Introduction
The Distributed File System is used to build a hierarchical view of multiple file servers and shares on the network. Instead of having to think of a specific machine name for each set of files, the user will only have to remember one name; which will be the 'key' to a list of shares found on multiple servers on the network. Think of it as the home of all file shares with links that point to one or more servers that actually host those shares. DFS has the capability of routing a client to the closest available file server by using Active Directory site metrics. It can also be installed on a cluster for even better performance and reliability. Medium to large sized organizations are most likely to benefit from the use of DFS - for smaller companies it is simply not worth setting up since an ordinary file server would be just fine.

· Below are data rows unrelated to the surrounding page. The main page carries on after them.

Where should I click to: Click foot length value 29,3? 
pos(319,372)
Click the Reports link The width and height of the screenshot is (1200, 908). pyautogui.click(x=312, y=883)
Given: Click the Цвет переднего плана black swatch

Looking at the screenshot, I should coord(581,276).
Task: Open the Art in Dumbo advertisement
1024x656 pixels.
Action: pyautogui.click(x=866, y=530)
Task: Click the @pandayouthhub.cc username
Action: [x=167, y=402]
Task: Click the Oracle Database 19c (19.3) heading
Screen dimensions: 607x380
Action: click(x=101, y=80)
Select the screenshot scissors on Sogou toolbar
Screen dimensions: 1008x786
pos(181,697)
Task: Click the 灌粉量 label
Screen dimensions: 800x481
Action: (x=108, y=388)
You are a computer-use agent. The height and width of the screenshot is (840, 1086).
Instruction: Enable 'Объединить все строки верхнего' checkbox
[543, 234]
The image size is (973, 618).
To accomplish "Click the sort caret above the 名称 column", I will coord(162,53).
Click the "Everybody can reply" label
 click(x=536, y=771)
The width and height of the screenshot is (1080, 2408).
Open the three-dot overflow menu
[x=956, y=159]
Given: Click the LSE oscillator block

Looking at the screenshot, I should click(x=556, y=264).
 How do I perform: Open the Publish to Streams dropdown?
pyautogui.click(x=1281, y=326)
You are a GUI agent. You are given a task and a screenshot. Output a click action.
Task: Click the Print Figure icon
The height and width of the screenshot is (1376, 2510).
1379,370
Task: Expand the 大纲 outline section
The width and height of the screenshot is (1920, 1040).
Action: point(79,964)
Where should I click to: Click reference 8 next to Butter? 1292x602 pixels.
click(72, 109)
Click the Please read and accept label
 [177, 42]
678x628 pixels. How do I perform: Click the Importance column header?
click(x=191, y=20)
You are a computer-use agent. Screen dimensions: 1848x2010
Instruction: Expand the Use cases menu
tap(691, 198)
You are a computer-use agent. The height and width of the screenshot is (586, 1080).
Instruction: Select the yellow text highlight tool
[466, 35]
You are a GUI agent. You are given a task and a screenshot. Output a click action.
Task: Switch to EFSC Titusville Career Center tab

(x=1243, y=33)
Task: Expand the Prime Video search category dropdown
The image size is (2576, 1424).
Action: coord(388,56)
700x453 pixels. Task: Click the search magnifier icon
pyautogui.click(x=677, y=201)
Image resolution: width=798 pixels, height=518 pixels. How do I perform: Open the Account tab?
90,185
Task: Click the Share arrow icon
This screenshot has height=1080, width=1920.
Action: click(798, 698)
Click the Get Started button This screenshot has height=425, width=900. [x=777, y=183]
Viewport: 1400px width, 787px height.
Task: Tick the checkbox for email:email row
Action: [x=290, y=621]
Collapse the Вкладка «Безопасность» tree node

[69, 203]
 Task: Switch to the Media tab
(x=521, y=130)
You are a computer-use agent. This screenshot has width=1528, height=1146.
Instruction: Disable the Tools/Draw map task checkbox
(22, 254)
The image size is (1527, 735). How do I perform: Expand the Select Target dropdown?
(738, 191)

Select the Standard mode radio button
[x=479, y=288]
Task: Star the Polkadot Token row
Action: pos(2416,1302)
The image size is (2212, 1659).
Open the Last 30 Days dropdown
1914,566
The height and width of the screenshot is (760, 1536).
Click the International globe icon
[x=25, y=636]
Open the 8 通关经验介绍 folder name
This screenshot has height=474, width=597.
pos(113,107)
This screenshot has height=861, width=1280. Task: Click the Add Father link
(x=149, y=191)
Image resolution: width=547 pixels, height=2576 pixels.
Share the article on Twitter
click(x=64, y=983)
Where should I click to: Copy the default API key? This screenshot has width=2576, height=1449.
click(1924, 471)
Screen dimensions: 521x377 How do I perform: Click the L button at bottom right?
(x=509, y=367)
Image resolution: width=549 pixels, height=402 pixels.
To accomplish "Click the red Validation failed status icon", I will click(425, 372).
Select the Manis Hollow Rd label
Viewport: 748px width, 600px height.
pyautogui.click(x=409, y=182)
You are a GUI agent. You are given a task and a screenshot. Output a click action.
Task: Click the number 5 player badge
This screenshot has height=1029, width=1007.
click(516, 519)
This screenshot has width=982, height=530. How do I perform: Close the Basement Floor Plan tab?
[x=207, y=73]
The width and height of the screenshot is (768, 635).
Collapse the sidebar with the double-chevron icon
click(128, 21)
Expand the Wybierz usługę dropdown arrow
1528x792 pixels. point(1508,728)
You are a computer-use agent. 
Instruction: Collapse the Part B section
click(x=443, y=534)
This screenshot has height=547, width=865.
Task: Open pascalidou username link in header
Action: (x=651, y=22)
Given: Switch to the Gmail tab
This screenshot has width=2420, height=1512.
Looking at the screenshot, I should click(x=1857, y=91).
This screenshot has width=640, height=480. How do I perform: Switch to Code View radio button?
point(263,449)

Understanding the DFS Terminology
It is important to understand the new concepts that are part of DFS. Below is an definition of each of them.
Dfs root: You can think of this as a share that is visible on the network, and in this share you can have additional files and folders.
Dfs link: A link is another share somewhere on the network that goes under the root. When a user opens this link they will be redirected to a shared folder.
Dfs target (or replica): This can be referred to as either a root or a link. If you have two identical shares, normally stored on different servers, you can group them together as Dfs Targets under the same link.
The image below shows the actual folder structure of what the user sees when using DFS and load balancing.
Figure 1: The actual folder structure of DFS and load balancing
Windows 2003 offers a revamped version of the Distributed File System found in Windows 2000, which has been improved to better performance and add additional fault tolerance, load balancing and reduced use of network bandwidth. It also comes with a powerful set of command-line scripting tools which can be used to make administrative backup and restoration tasks of the DFS namespaces easier. The client windows operating system consists of a DFS client which provides additional features as well as caching.
Setting Up and Configuring DFS
The Distributed File System console is installed by default with Windows 2003 and can be found in the administrative tools folder. To open, press Start > Programs > Administrative Tools > Distributed File System or in the Control Panel, open the Administrative Tools folder and click on the Distributed File System icon. This will open the management console where all the configuration takes place.
The first thing you need to do is create a root. To do this, right click the node and select New Root.
Press next on the first window to be brought to the screen where you will have to make the choice of creating either a stand alone or domain root. A domain root will publish itself in Active Directory and supports replication, whereas a stand alone root does not. If you have an AD Domain Controller set up on your machine, I recommend choosing the domain root.
Note: The root would be the top level of the hierarchy. It is the main Active Directory container that holds Dfs links to shared folders in a domain. Windows 2003 allows your server to have more than one root - which wasn't the case in Windows 2000.
The next screen is the one where you have to select which trusted domains will be hosted. Since I only have one domain in my network, only domain.com is visible.
Once this is done you have to select a server on that domain - in my example it is netserv. The FQDN (Fully Qualified Domain Name) of this host server is netserv.domain.com.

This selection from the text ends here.